Once the clash was discovered, post-handover, the venetian blinds were replaced with roller blinds only covering the main part of the window. This enables the fanlights to open and for the air to flow easily. Anti-glare film was fixed to the fanlights on the south-facing side (and all other glass panels above blinds) to reduce residual glare.
Surprisingly, given the problems caused by clashes of this nature, conflicts between openable windows and inappropriate blinds are widespread.
Getting a tick in the box for a BREEAM credit is all well and good, but implementation really does need to be thought-through. There is no way that BREEAM could assess for this kind of problem as it would become a huge unwieldy monster with very complicated ifs-and-buts type questions to get credits.
Energy is the main measure of a building's environmental footprint. A high BREEAM or LEED rating at the design stage is often held to be an accurate indicator of a building's operational energy use. While this might be the case, the two should not be confused. Not only is the association between design aspiration and in-use performance rather fragile, but energy is only one of several metrics in both BREEAM and LEED.
For the year to April 2009, VillageGreen used 530,000 kWh, or 260 kWh/m2 per annum, for electricity and fossil fuel. This is way above the ECON19 good practice benchmark for an open-plan naturally ventilated office (133 kWh/m2 per annum), slightly above the typical value (236 kWh/m2 per annum). However, against the Display Energy Certificate benchmark of 95 kWh/m2 per annum quoted in CIBSE TM46:2008, the building's performance looks rather worse.
Obviously this is disappointing for a building with strong environmental credentials. However, the building doesn't fit perfectly into TM46 and ECON19 benchmark peer groups, as it has a ground floor showroom and a data centre - things normally not associated with a naturally ventilated office.
Gas consumption for space heating and domestic hot water is 74 kWh/m2 per annum compared with the (good practice) benchmark of 79 kWh/m2 per annum, probably a reflection of higher insulation and airtightness standards in the Building Regulations. Electricity consumption over both floors comes in at 186 kWh/m2 per annum, which is high compared to the ECON19 good practice value of 54 kWh/m2 per annum, and also the typical value of 85 kWh/m2 per annum.
Although this performance looks poor, there are militating circumstances. For a start a data centre is not normal for a naturally ventilated office, and the one at VillageGreen serves more than one site. Meter readings from submeters to the data centre suggest electricity consumption of 123,500 kWh per annum, a sizeable chunk of the overall power consumption.

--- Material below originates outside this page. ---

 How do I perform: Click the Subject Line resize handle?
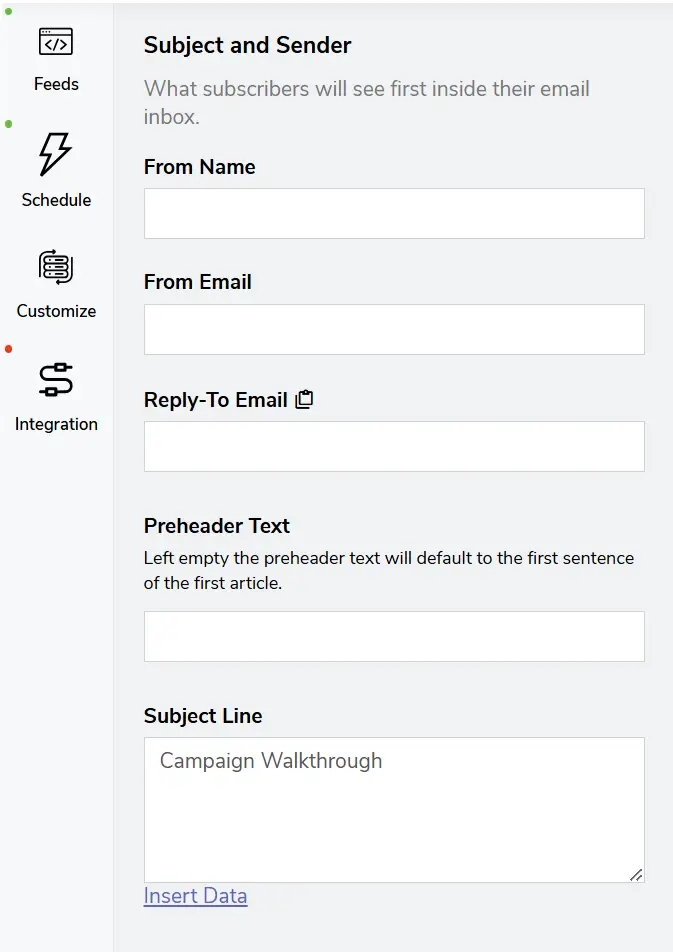tap(636, 874)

Then there is the ground floor showroom. The lighting here is manually controlled, and for aesthetic reasons is kept on for visitors or clients. In contrast, lighting in the first floor office space is much more energy efficient. Each individual luminaire has sensor control, detecting both lighting levels and movement. There is also a manual override for those times when light is absolutely necessary. The day of BSRIA's visit was bright, and while very few of the first floor lights were on, all of the showroom lights were on.
The difference in power consumption of the two lighting strategies is clear from the submeters. The first floor lighting consumes around 27,000 kWh per annum, while the showroom consumes 111,300 kWh per annum over a smaller floor area.

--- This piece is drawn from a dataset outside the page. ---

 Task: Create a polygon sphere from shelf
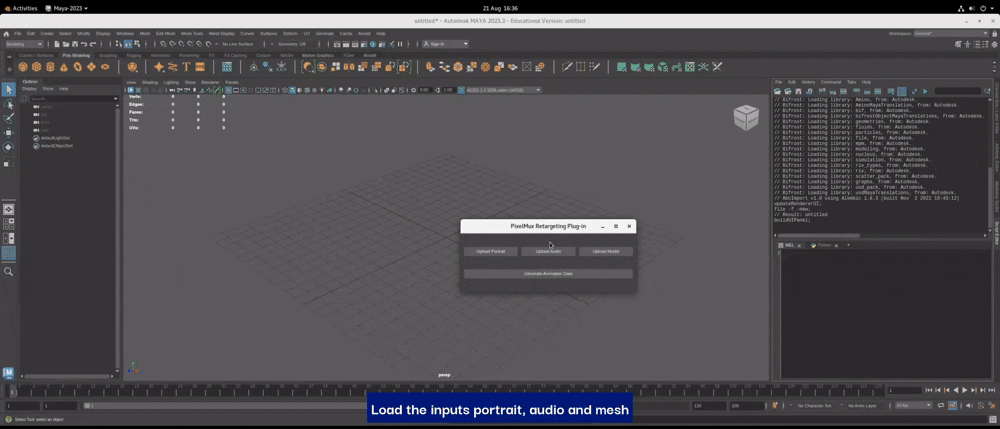(x=23, y=67)
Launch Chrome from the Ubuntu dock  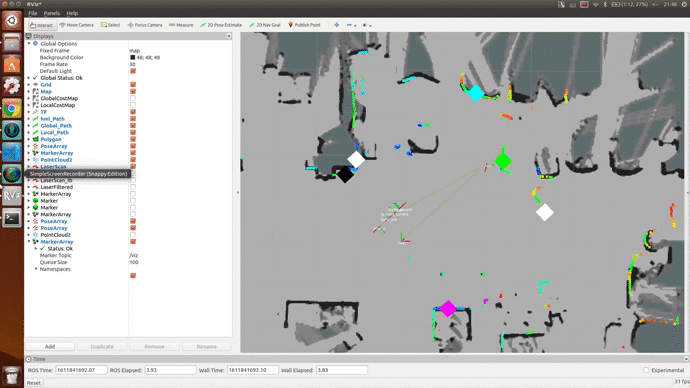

Even allowing for the age of ECON19 benchmarks, VillageGreen demonstrates the difficulties of benchmarking the energy performance of a building that doesn't quite fit in any of the benchmark peer groups. Benchmarking has to be done with great care. End-uses need to be separated out or at least highlighted.
If VillageGreen didn't have a showroom or a data centre, its performance would be more respectable. Fortunately the lighting and small power for the traditional office space on the first floor are metered separately. Lighting is about 27 kWh/m2 per annum, with the small power coming in at 34 kWh/m2 per annum. These compare to good practice benchmarks of 22 and 20 kWh/m2 per annum respectively in ECON19. The typical benchmarks are 38 kWh/m2 per annum and 27 kWh/m2 per annum. So lighting is within the right range and small power a bit high.
When the lighting and small power from the first floor is added to the energy use for heating and domestic hot water, this gives a rough value of 138 kWh/m2 per annum - very close to the good practice value in ECON19. While VillageGreen has room for improvement in comparison with the benchmarks, it's by no means the high energy consumer the headline figures suggest.